I've seen this is CO2 injected and also Excel tanks of mine. It only occurred in areas of poor flow where the plants were not pruned properly. I would prune those areas back aggressive and get rid of all you can see.


----------



## EDGE (Aug 24, 2010)

http://www.bcaquaria.com/forum/plan...lic-enemy-1-black-brush-algae-how-fight-2286/ is a link to people with success story of dealing with bba.

Here is a shot of staghorn and bba on the java fern in the oto tank right at the water return. Increase flow usually solved some of the problem as the debris gets moved off the leave. Anything we do can reduced the problem.


----------



## ubr0ke (Jan 10, 2011)

If you have a problem with bba tell me a little about your tank?...
lights? co2-pressurized or diy?...fert dosing?...substrate?..etc

I used to struggle with algae but have came to a place where it doesn't exsist in any of my 3 tanks. Its a balance and with a little of info about your tanks im sure I can guide you through it.


----------



## splat (Nov 17, 2010)

i have DIY jello CO2...almost have all the stuff for pressurized. i have mineralized soil capped with ecocomplete. i dose seachem ferts 2/week as suggested on the bottle. i have 2 x 54 W T5 HO on for about 10 hours per day. this algae is now starting to grow on the gravel...UG


----------



## ubr0ke (Jan 10, 2011)

the diy co2 is the cause...way to inconsistant..
You have alot of light also...too much...
Raise your fixture about 6 inches to a foot ..this will decrease the demand for co2...
Do a water change, prune like crazy add some excell and some critters to help...sae,ottos,amano shrimp. Also make sure flow around tank is sufficient. 

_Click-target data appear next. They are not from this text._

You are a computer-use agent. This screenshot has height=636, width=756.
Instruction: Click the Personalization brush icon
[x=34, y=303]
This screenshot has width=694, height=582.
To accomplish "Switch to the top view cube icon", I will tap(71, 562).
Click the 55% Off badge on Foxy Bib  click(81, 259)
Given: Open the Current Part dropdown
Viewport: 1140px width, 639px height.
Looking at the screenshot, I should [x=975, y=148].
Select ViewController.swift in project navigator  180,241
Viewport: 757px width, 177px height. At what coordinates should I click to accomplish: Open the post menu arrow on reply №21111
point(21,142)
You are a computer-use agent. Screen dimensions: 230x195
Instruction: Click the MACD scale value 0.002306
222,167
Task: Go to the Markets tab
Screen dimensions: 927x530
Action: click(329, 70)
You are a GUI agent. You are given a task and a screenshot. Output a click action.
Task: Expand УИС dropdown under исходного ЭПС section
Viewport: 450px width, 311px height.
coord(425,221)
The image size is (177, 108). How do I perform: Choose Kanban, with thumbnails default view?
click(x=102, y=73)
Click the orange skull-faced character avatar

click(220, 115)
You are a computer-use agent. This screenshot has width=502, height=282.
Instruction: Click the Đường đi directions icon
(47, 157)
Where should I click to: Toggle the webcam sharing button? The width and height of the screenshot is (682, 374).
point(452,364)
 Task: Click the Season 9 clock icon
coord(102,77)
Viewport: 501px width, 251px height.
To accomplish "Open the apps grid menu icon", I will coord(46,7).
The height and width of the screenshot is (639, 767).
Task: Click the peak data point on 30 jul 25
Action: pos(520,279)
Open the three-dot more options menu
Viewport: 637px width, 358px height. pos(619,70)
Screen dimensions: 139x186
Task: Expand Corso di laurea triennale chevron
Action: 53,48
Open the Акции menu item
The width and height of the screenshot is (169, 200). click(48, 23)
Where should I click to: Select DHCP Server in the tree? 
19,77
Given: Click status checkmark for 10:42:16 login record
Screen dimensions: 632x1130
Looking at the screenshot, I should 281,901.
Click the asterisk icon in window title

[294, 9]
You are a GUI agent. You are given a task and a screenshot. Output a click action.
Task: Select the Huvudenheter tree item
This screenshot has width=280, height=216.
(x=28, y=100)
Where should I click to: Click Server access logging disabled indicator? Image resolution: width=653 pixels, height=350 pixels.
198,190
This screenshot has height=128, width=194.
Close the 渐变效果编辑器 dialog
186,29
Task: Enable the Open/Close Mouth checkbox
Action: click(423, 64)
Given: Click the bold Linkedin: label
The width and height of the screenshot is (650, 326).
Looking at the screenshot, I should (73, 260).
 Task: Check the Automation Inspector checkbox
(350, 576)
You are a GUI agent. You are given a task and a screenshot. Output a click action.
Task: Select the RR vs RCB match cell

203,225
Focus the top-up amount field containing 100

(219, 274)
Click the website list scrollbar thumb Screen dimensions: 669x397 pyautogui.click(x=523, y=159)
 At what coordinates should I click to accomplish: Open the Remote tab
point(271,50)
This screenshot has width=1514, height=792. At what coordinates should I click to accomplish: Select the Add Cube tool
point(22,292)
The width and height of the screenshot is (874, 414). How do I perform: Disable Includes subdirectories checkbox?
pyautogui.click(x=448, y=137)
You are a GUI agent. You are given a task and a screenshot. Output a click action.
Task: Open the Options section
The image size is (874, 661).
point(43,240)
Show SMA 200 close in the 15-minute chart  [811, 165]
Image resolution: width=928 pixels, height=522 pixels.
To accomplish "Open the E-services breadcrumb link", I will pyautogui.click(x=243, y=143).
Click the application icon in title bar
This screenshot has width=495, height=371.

If you want to check and remove high organic levels in your tank I have a recipe for that but its a little more technical...if you want ask.

do all that then come back and report haha.


----------



## BubBleBee (May 7, 2010)

ubr0ke said:


> the diy co2 is the cause...way to inconsistant..
> You have alot of light also...too much...
> Raise your fixture about 6 inches to a foot ..this will decrease the demand for co2...
> Do a water change, prune like crazy add some excell and some critters to help...sae,ottos,amano shrimp. Also make sure flow around tank is sufficient.
> ...


I'm curiouse please enlighten me.....I'm also having the same prob buuuuuut it came in on plants and didn't notice that it had algae nor was i advised that the plants had it......I have a huge jug of metricide which i plan on over dosing to help get rid of this crap before it take over everything else........I'm curious bout ur last weeellll second last statement.....wannna know more....TIA


----------



## Teal'c (Apr 22, 2010)

Siamese algae eater!!


----------



## neven (May 15, 2010)

ubr0ke said:


> the diy co2 is the cause...way to inconsistant...


DiY is as inconsistent as you are willing to let it be. He said he was on jello co2, that's consistent output for around 3-4 months. So this would not be the issue. As long as he's getting the output needed for a tank his size and surface agitation he'll be fine and it wont be inconsistent. (drop checkers for the win).

One thing popped out at me... MTS substrate... if you prepare it wrong (or don't let it soak long enough) it can wreck havoc on your water parameters making it a real pain to control algae. Second, is it capped with sand? or is eco complete the cap? Third, How often do you disturb the substrate for replanting?

Even without these questions answered i can recommend a few things.
1. remove any bba you see
2. DO NOT UPROOT ANYTHING until this is fixed.
3. Stop your liquid ferts for now. I normally don't recommend this, but you have one hell of a rich substrate on your hands, so wait until this bba is conquered before thinking dosing. You want to know if there is a nitrate/nitrite/ammonia issue with the MTS.
4. Continue excel dosing if you have been. You can probably double dose the excel for now before going to the more drastic numbers you see in the guide.
5. Look around the tank when the filter is going, is there spots where lots of dead plant matter settles? if so you need to try to stop this from happening. IF the tank isn't a nano, you can add a circulation powerhead if shifting decor isn't helping. You wont be able to get all the dead spots gone, but the goal is to reduce them so its easy to vaccuum those areas weekly
6. Make sure your jello co2 didn't fizzle, a drop checker is a must to any co2 enriched fish tank, get one if you dont have it. Make sure you are deep green or slightly lime green. any less will be insufficient allowing BBA to compete for nutrients and photons.
7. 10 hours is a long photo period, drop it to 8 hours to see if it helps.

lastly, as 2 wheels said, it happens in any kind of tank, even balanced tanks can see a tuft of black beard now and then on an upper leaf or driftwood.

The only way to really prevent it is to keep on top of your tank maintnence, full ei dosing regime, co2 enrichment and get more powerful lights and hang them high and use a par meter to find just how high.


----------



## neven (May 15, 2010)

Also looking at charts, your tanks is 21 inches high if im correct, 4 feet long, and the lighting is 4 foot tubes. if your fixture is sitting on the tank rim, you'll be in the high light category making it a real pain to balance the tank.

To put yourself in the medium light range, you'll need to have the lights mounted around 27-28 inches above the substrate (not tank rim). This will put you at 70 PAR.


----------



## ubr0ke (Jan 10, 2011)

potassium propagate....I have instructions for dosing to remove organics..but im not typing them unless you need them.

Organics may have a part in bba but heres a test for you...Switch your bubble count daily for a week...bring it up and bring it down...I bet you get bba...clean of organics or not.


----------



## EDGE (Aug 24, 2010)

CO2 doesn't directly fixed the bba issues. the underlying problem is organics and organic nutrients. CO2 increase plant metabolism which allows the plant to utilized the nutrients faster so there is less chance for algae to take hold of the organic nutrients. If you are using soil and have a high bioload, you will be battling with algae CO2 or not. 

If you want to do a test on organics and algae. Do a window sill test with distilled water.

place both jar next to each other. one with ammonium/ammonia and one with KNO3 added. the one with KNO3 will have far less algae, if not any, than ammonium/ammonia.

ADD: rotting / dying leaves will contribute to algae as that is part of organics waste.


----------